Monday, February 04, 2013

Death at the forefront

Last week was a week that really made me want to bubble wrap my family.

1. My 3rd Uncle passed away.
We celebrated his 80th last November. I wasn't very close to him when I was growing up. But in the last 10 years, I had developed a great sense of respect and admiration for his wife and himself as they set up the Breast Cancer Foundation in Singapore and really walked the talk in everything they did. I went to my aunt's birthday celebration some years back as well and was just floored by how much they openly loved and had great affection for each other. When he passed away, I was genuinely sad and even writing about it now makes me well up. It affects me on many levels but the one nearest the surface is that as more and more of my relatives pass away, I am made keenly aware of the fact that it will one day (in the not all that distant future) be my turn to mourn the loss of my parent. And despite how many issues I have with my parents, I cannot bear for that day to draw close.

2. By extension of that, the death of anyone in my immediate family. I tried not to read or listen or watch anything to do with the two boys who were killed last week (On purpose, I am not hyperlinking it to anything). I did not consciously think about it. But one morning, when Evan asked if he could bike across with me to the supermarket and his brother and sister joined in the plea, before I could stop it, images of the two boys and the accident flashed across my mind and clutched my heart. No, I replied, more emphatically and forcefully that I intended. All the possible heart ache, fear and despair into that one word.



All these macabre and dark and twisty thoughts were made worse by the fact that we 'lost' Jordan and Muffin yesterday and Muffin tried to do a spiderman thing today.

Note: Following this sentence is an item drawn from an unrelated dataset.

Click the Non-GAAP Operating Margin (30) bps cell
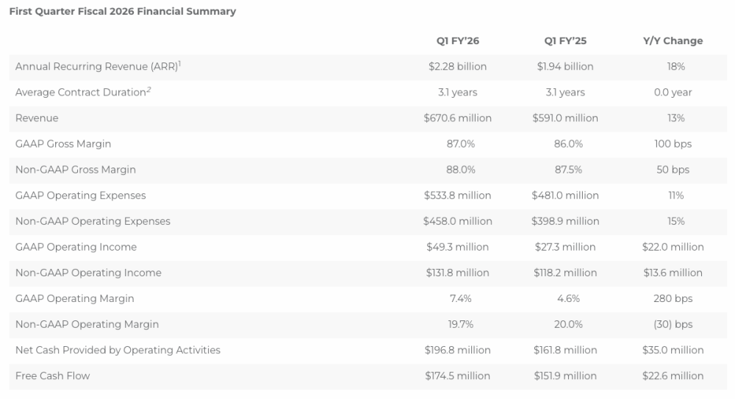Viewport: 735px width, 399px height. tap(673, 324)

1. Because it was nearing CNY, the Town Council provided removal services for people who wanted to chuck out old furniture and stuff. We decided to chuck out our 10 year-old 'picked up from the void deck' standing sewing machine shell that we used as a side table. While Packrat and the helper lugged it down, I was changing; Jordan, thinking that everyone had left without Muffin and her, put on her own shoes and shoes for Muffin and took him downstairs to catch up with us. When we realised they weren't in the house or on the corridor, my heart stopped. I had to make myself look over our ledge to make sure they weren't below (an awful awful thing to ever do). Eventually, Packrat found them. Jordan had brought Muffin to where we usually wait for Packrat to pull up with the car. When she didn't see us there, she crossed the road to the carpark with Muffin in tow and back again when she realised we weren't there.

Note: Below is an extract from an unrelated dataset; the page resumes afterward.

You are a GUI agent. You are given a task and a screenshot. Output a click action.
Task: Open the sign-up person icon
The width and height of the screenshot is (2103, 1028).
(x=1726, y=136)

All the things that could have gone very wrong flashed in full and vivid colour in my head. And all that fear came out in a loud and angry scolding, only tempered by the fact that she burst into tears but all the while holding on to her baby brother's hand.

2. Today, in a moment of hyped excitement over getting a real working four-wheeler bike, Muffin leaps up onto the corridor wall, high enough to grab onto the ledge and with his feet planted on the wall, starts to scale it, with nothing on the other side apart from 14 floors of air. I was watching him all the time but it took me a split second to find my voice and holler him down. What if he had gotten to the top? I couldn't even begin to imagine or perhaps it was because I could.

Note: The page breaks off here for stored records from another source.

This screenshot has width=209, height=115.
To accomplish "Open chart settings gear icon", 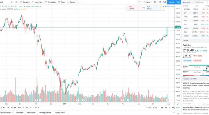I will (x=155, y=2).
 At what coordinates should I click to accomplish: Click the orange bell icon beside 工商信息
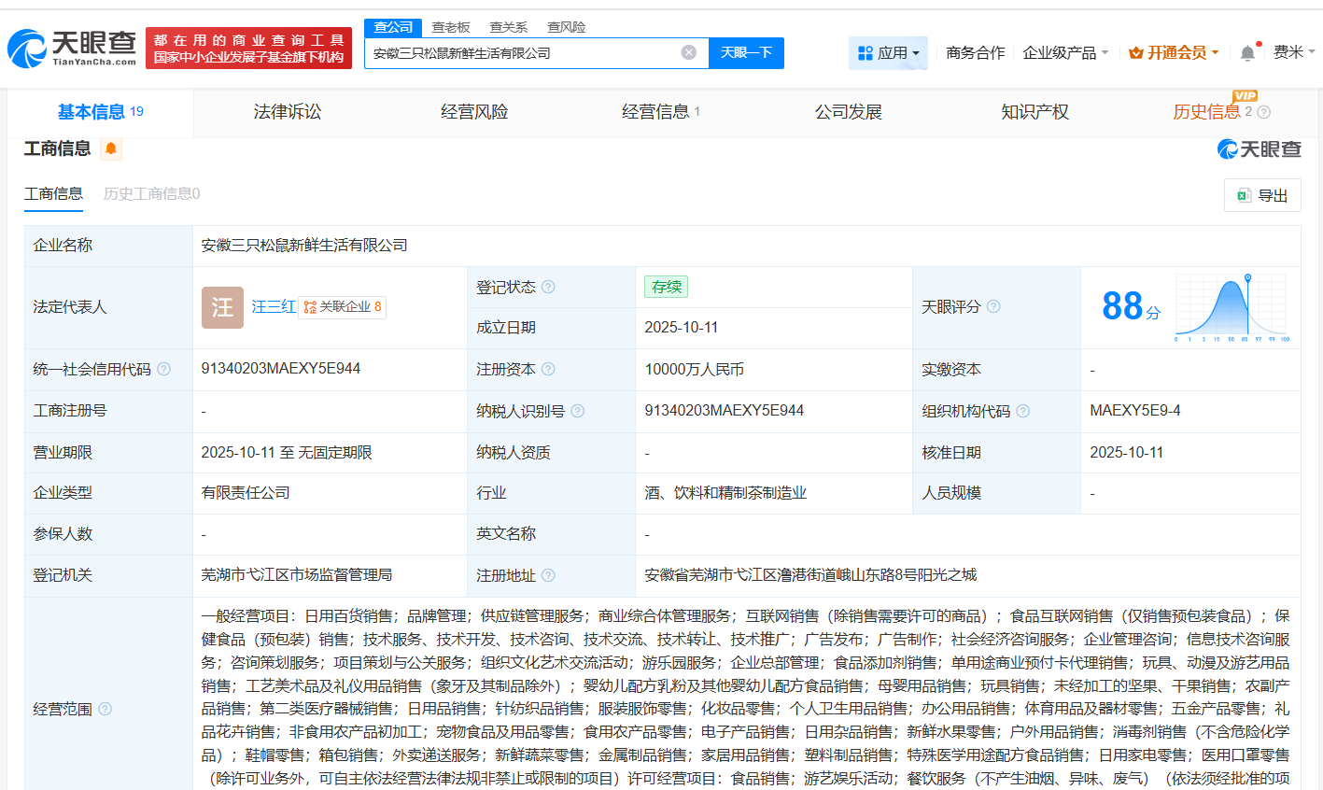coord(111,148)
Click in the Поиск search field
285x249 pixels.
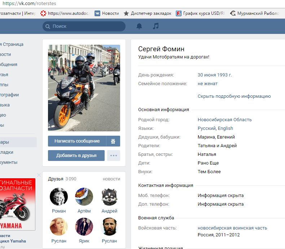point(87,26)
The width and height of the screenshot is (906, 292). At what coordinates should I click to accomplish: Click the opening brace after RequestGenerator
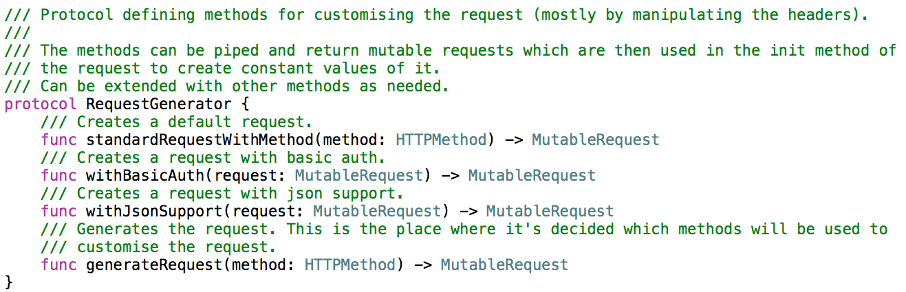(x=245, y=104)
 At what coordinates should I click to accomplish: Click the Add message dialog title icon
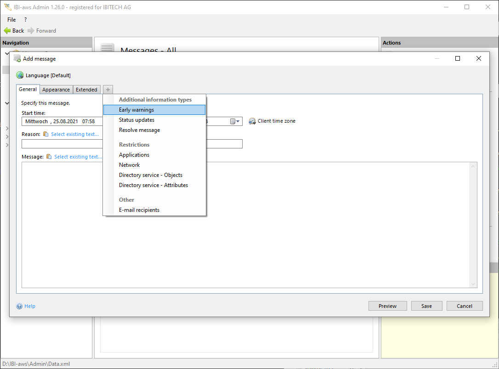point(17,59)

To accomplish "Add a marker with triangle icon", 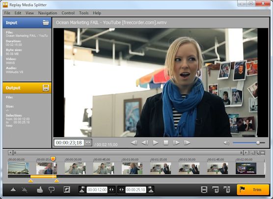I will [x=13, y=190].
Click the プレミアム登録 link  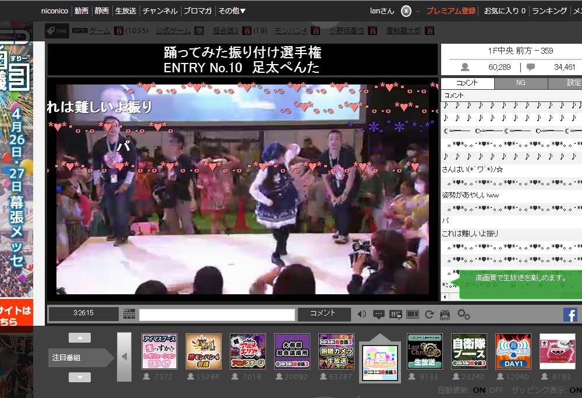[450, 10]
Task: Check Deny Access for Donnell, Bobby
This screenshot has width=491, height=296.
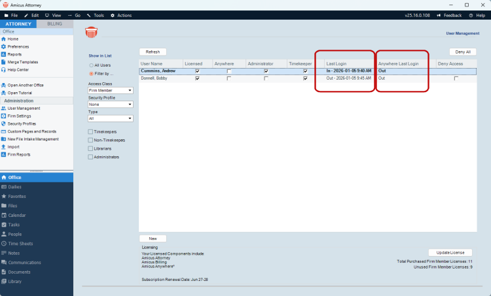Action: pyautogui.click(x=456, y=78)
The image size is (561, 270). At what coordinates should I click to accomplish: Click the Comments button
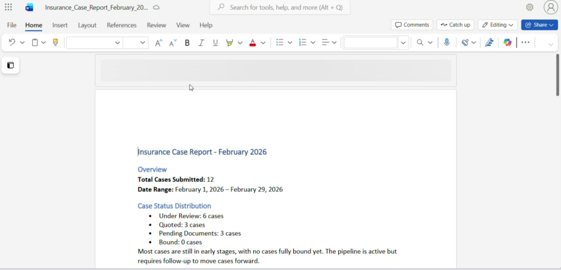click(x=411, y=25)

So, if this post sounds a bit crazed, it's because I am; by all the fear and close brushes, especially after last week.

The conclusions that I have come to are these:

I have crazy proof to myself that I am not a self-centred individual who cares only about what happens to me and there are people in my life that I love more than anything else.

I am not in control of anything and while I can try my darndest to protect them and nag at them, I can't be everywhere at the same time and it really doesn't take much for anything to happen if it does. And on top of it, even if it is expected, it will pulverise me to nothing and I can't do anything about it. And that, is a very paralysing thought.

All I can do is pray and hope that where ever every single one of the people I love go, there are angels on each side of them.